On Feature Learning in Neural Networks with Global Convergence Guarantees

TL;DR

This paper proves global convergence guarantees for training wide neural networks with feature learning capabilities, demonstrating linear convergence rates and empirical advantages over NTK regimes.

Contribution

It provides the first non-asymptotic convergence analysis for feature learning in wide NNs under gradient flow, including multi-layer models.

Findings

Training loss converges linearly to zero in wide shallow NNs with general activation functions.

Multi-layer models trained via gradient flow exhibit feature learning and better generalization than NTK models.

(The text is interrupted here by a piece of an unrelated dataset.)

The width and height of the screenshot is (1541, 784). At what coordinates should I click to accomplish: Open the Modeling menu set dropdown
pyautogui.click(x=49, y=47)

Empirical results confirm the theoretical advantages of feature learning over NTK regimes.

Abstract

We study the optimization of wide neural networks (NNs) via gradient flow (GF) in setups that allow feature learning while admitting non-asymptotic global convergence guarantees. First, for wide shallow NNs under the mean-field scaling and with a general class of activation functions, we prove that when the input dimension is no less than the size of the training set, the training loss converges to zero at a linear rate under GF. Building upon this analysis, we study a model of wide multi-layer NNs whose second-to-last layer is trained via GF, for which we also prove a linear-rate convergence of the training loss to zero, but regardless of the input dimension. We also show empirically that, unlike in the Neural Tangent Kernel (NTK) regime, our multi-layer model exhibits feature learning and can achieve better generalization performance than its NTK counterpart.